Session Overview


Session 1: Exploring the Gender Wage Gap (90 minutes)

1. Learning Objectives for Session 1

  • Load and inspect the Wage Gender dataset.
  • Compare raw wage vs. log(wage) distributions.
  • Visualize the gender wage gap using boxplots.
  • Run a simple linear regression of log(wage) on female indicator.
  • Interpret the coefficient as a percentage wage gap.
  • Identify potential confounders (education, part-time work).
  • Discuss the difference between total and partial effects.

2. Data Loading and Initial Inspection (15 min)

2.1 Load the dataset in GRETL

  • Open GRETL.
  • File → Open data → Import → CSV.
  • Select the Wage Gender.xls file
  • Name variables: obs, wage, female, age, educ, parttime.

Variable definitions:

  • wage: hourly wage (in some currency unit)
  • female: 1 if woman, 0 if man
  • age: age in years
  • educ: education level (1 = low, 2 = medium, 3 = high, 4 = very high)
  • parttime: 1 if part-time worker, 0 if full-time

2.2 Summary statistics

GRETL: View → Summary statistics (select all variables).

  • Mean wage, standard deviation.
  • Proportion of females (mean of female).
  • Distribution of educ and parttime by gender.

Exercise:

  • Compute mean wage for men and women separately:
  • View → Summary statistics → check “by group” → select female as group variable.

Expected observation:

  • Women are less educated on average.
  • Women work more on part time jobs on average.
  • Women earn less on average than men.

3. Raw Wage vs. Log(Wage) Distributions (20 min)

3.1 Why use log(wage)?

Intuitive explanation:

  • Wages are typically right‑skewed (a few people earn very high wages).
  • Log transformation makes the distribution closer to normal, which is better for regression assumptions.
  • More importantly: In economics, effects are often multiplicative (e.g., a 10% raise, not a $2 raise). Using log(wage) allows us to interpret coefficients as percentage differences.

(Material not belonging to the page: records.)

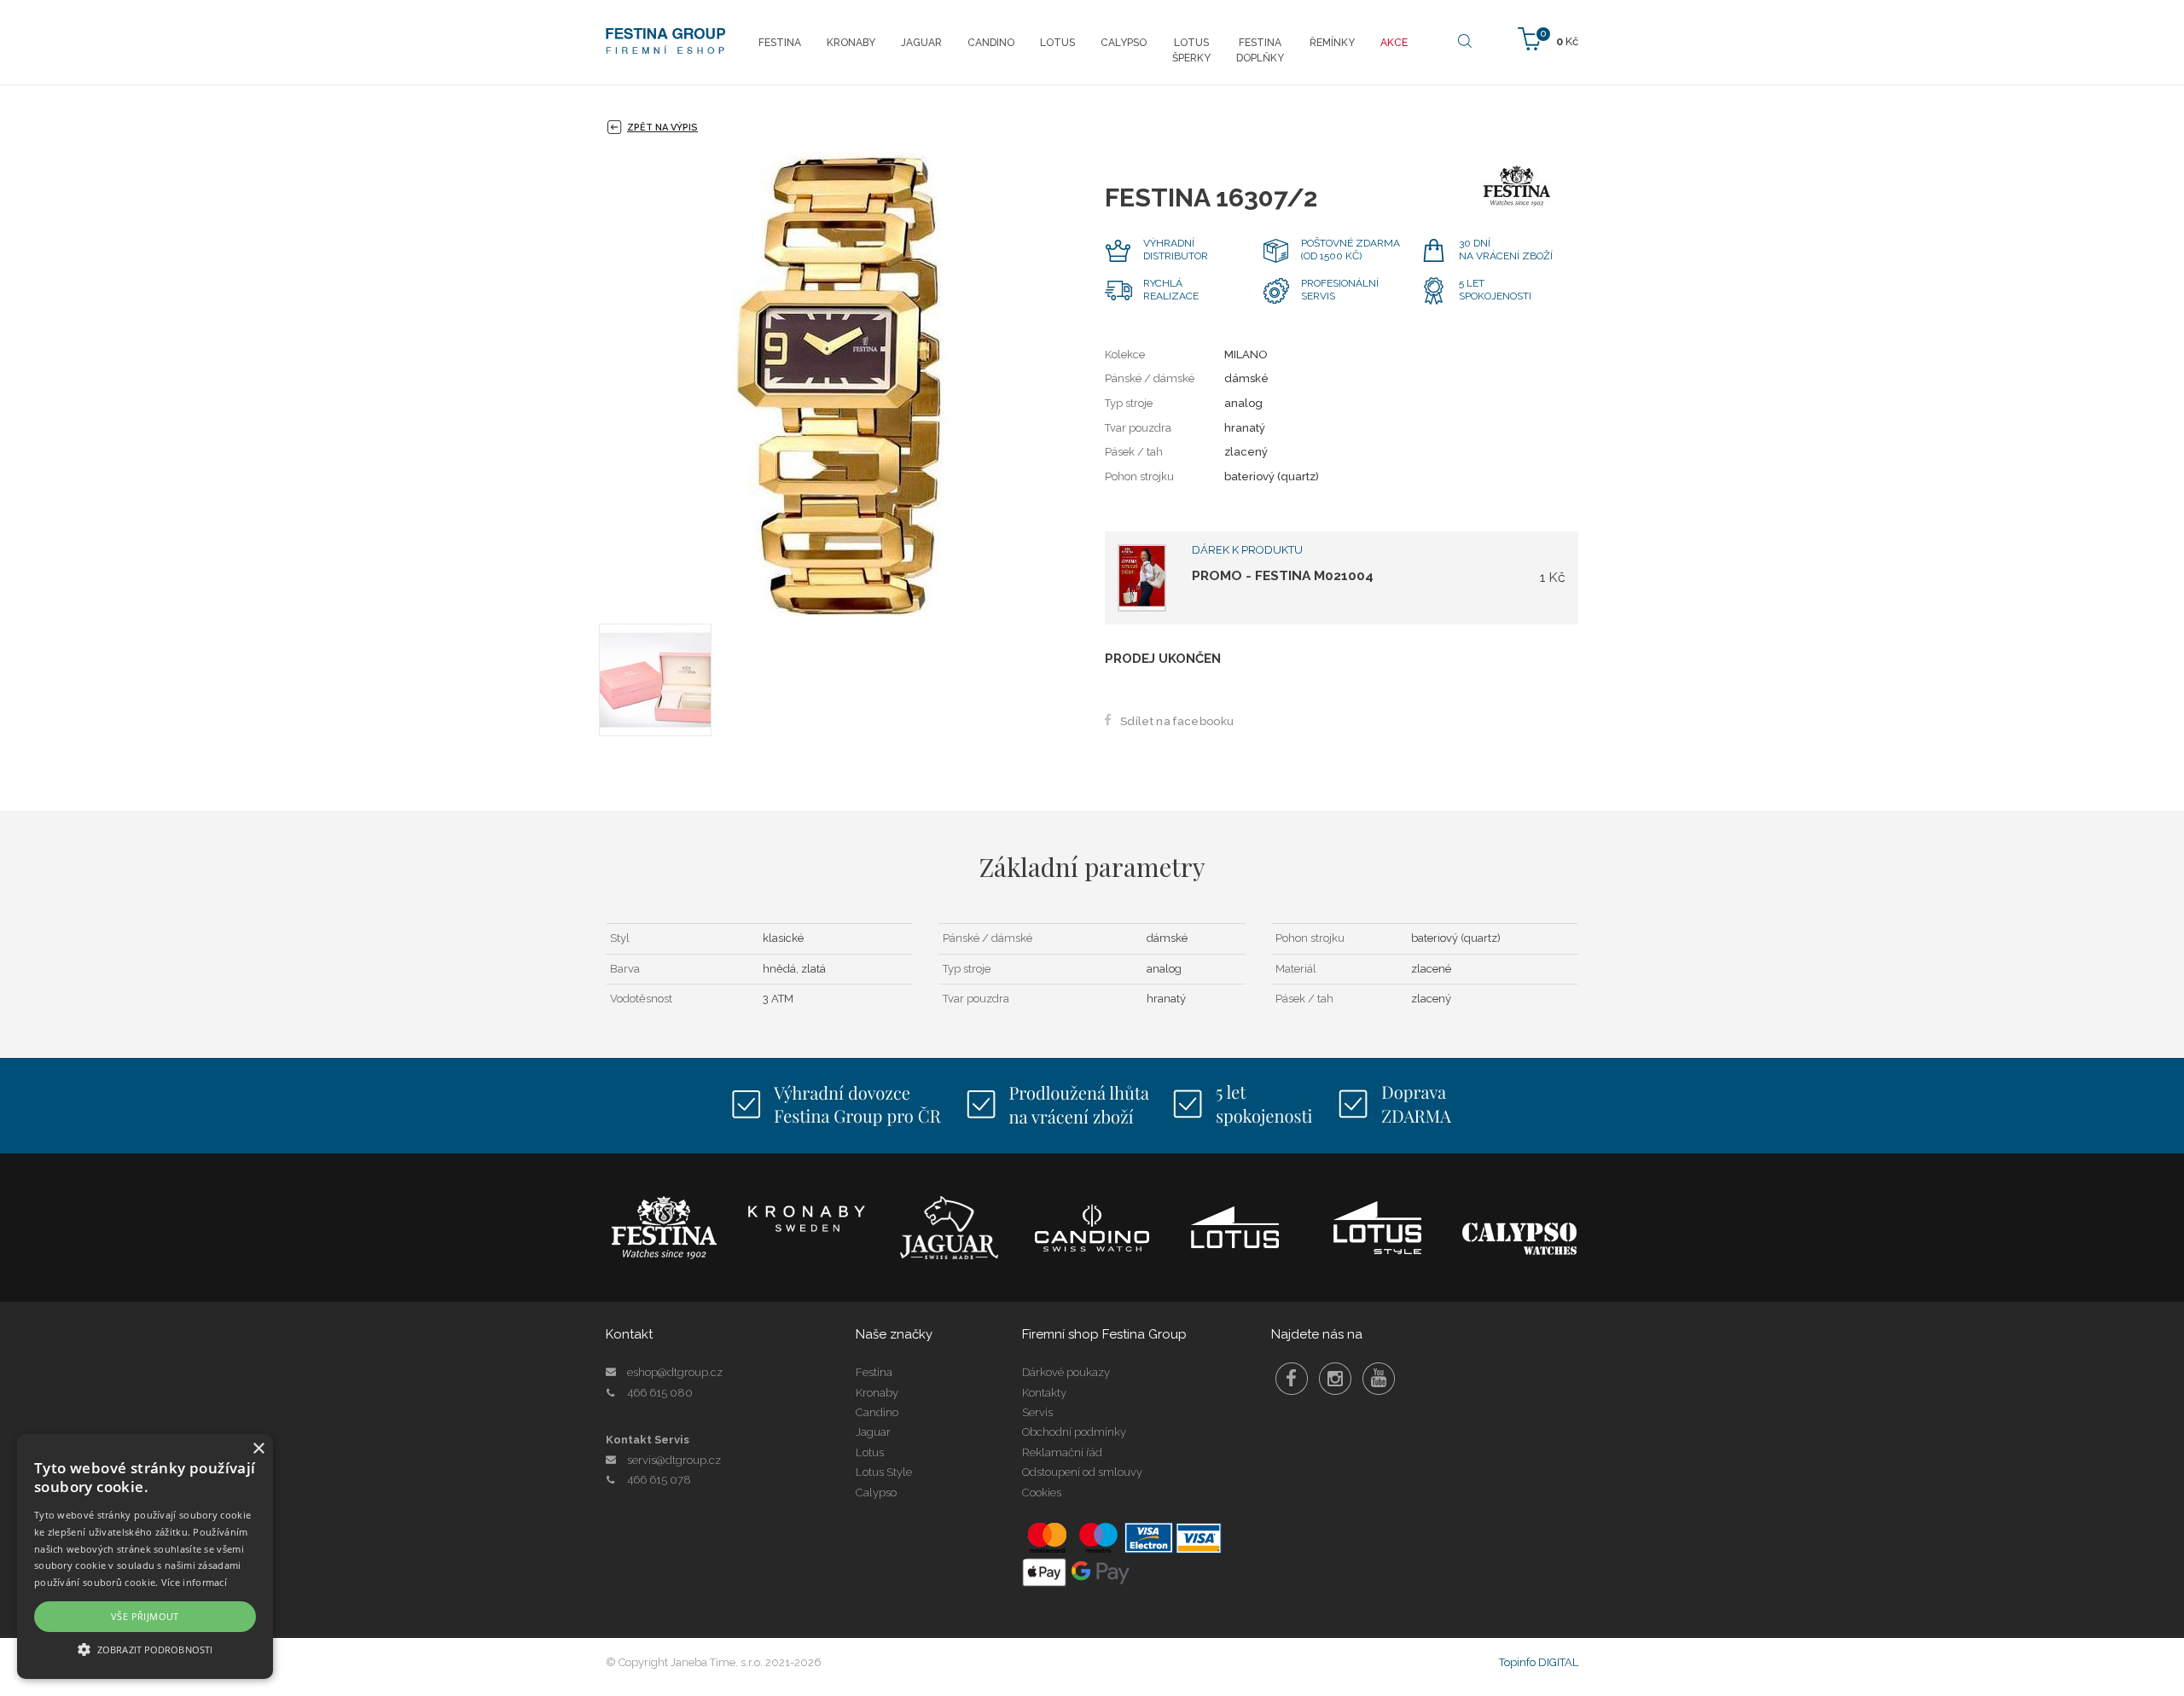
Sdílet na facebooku (1177, 721)
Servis (1037, 1412)
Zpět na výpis (662, 127)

Create log(wage) in GRETL:

  • Add → Logs of selected variables → select wage → natural log.
  • New variable l_wage appears.

3.2 Compare histograms

Instructions:

  • Variable → frequency distribution → Test against normal distribution for wage.
  • Repeat for l_wage.

Discussion questions:

  • Which distribution looks more symmetric?
  • Why do we care about normality in regression? (Answer: for inference, though OLS is robust; log form often improves homoskedasticity.)

3.3 Side-by-side boxplots

GRETL: View → Graph → Factorized Boxplots → check “Draw boxplots for each level of a categorical variable” → select female as factor.

Observe:

  • Median wage for men (higher) vs. women (lower).
  • Spread: Are women’s wages more or less variable?
  • Outliers: Do both groups have high earners?

Expected findings:

  • Men’s median wage noticeably higher.
  • Women have more observations in lower part of the distribution.

4. First Regression: Simple Log-Wage on Female (20 min)

4.1 Run the regression

Model:
\[ \ln(\text{wage}_i) = \beta_1 + \beta_2 \text{female}_i + \varepsilon_i \]

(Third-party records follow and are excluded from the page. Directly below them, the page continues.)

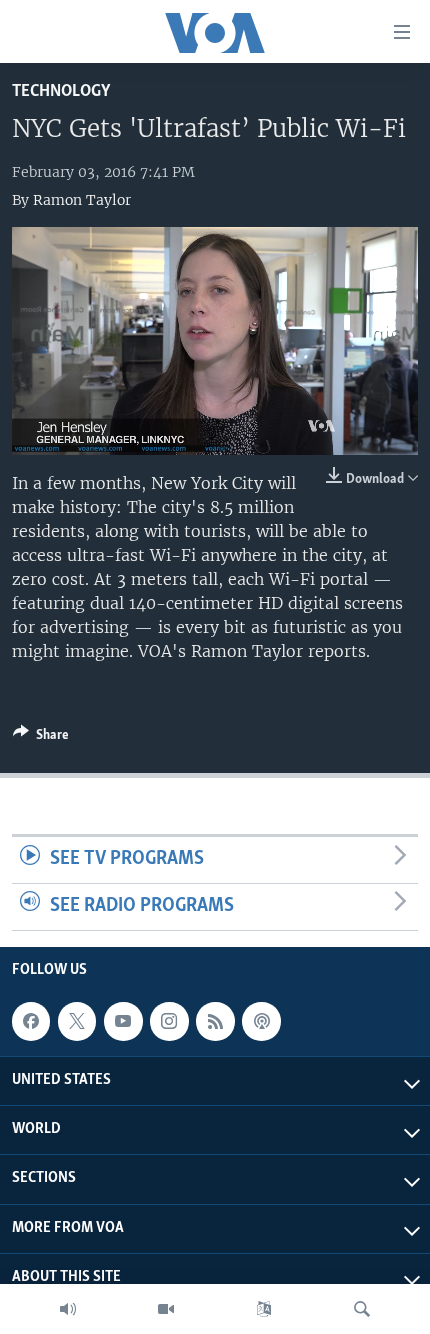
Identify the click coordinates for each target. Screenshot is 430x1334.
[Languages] (264, 1309)
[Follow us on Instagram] (169, 1021)
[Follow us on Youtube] (123, 1021)
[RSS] (215, 1021)
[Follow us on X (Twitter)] (77, 1021)
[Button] (41, 738)
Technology (61, 91)
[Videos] (166, 1309)
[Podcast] (261, 1021)
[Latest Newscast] (68, 1309)
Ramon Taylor (82, 200)
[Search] (362, 1309)
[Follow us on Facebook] (31, 1021)
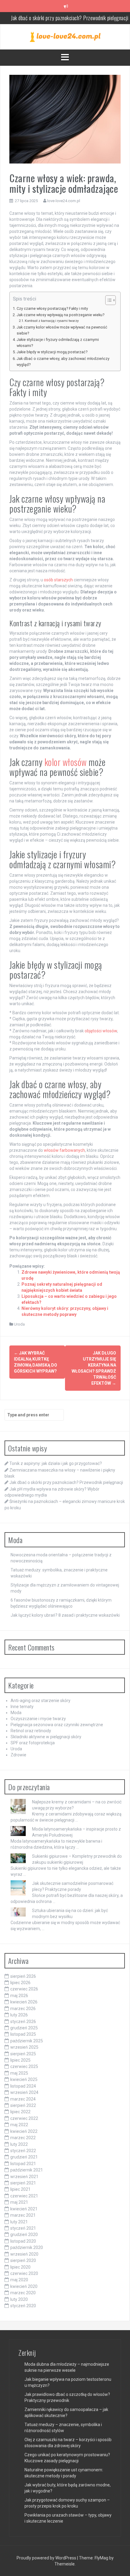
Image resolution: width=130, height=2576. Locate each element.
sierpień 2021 (23, 2183)
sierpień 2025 (23, 2053)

GRETL: Model → Ordinary Least Squares

  • Dependent variable: l_wage
  • Independent variables: female
  • Click OK.

4.2 Interpret the coefficient on female

  • The coefficient is -0.25 in log points.
  • To get percentage difference: \(100 \times (e^{\beta} - 1)\%\).
  • Compute: \(e^{-0.25} \approx 0.7788\), so \((0.7788 - 1) \times 100 = -22.12\%\).

Interpretation:
On average, women earn about 22% less than men in this sample.

4.3 Critical discussion – Is this discrimination?

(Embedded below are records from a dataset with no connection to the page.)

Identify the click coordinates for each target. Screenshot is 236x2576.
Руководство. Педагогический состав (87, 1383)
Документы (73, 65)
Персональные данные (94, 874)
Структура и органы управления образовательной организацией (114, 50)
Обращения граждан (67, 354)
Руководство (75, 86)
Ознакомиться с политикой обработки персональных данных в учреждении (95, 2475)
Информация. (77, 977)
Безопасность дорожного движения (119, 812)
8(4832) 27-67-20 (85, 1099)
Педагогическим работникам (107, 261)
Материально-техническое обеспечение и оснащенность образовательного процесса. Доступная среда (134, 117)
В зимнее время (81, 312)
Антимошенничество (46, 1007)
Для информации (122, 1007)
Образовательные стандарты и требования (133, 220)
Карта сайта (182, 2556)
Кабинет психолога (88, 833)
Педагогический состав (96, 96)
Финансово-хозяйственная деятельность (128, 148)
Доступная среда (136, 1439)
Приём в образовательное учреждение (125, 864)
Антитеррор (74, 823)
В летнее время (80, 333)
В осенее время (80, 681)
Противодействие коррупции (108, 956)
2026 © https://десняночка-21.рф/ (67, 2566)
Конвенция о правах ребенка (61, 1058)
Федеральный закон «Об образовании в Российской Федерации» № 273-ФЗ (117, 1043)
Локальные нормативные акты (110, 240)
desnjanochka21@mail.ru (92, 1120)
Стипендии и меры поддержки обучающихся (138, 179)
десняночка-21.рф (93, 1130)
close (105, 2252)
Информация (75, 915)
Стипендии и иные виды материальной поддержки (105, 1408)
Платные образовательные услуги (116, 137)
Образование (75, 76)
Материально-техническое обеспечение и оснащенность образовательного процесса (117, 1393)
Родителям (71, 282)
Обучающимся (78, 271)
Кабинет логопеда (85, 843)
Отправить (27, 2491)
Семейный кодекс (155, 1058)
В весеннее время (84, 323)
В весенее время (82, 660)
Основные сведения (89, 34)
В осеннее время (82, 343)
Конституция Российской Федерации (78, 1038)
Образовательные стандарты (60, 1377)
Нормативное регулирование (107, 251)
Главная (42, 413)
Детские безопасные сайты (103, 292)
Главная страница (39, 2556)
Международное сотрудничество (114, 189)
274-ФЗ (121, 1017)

  • “Does this simple regression prove that employers pay women less for the same work?”
  • “What other factors might explain part of this gap?”

Expected answers:

  • Education levels may differ.
  • Women may work part-time more often.
  • Age/experience could differ.
  • Occupation choice is not in the model.

Key insight: The simple regression measures the total wage gap (including all differences), not the causal effect of gender holding other factors constant.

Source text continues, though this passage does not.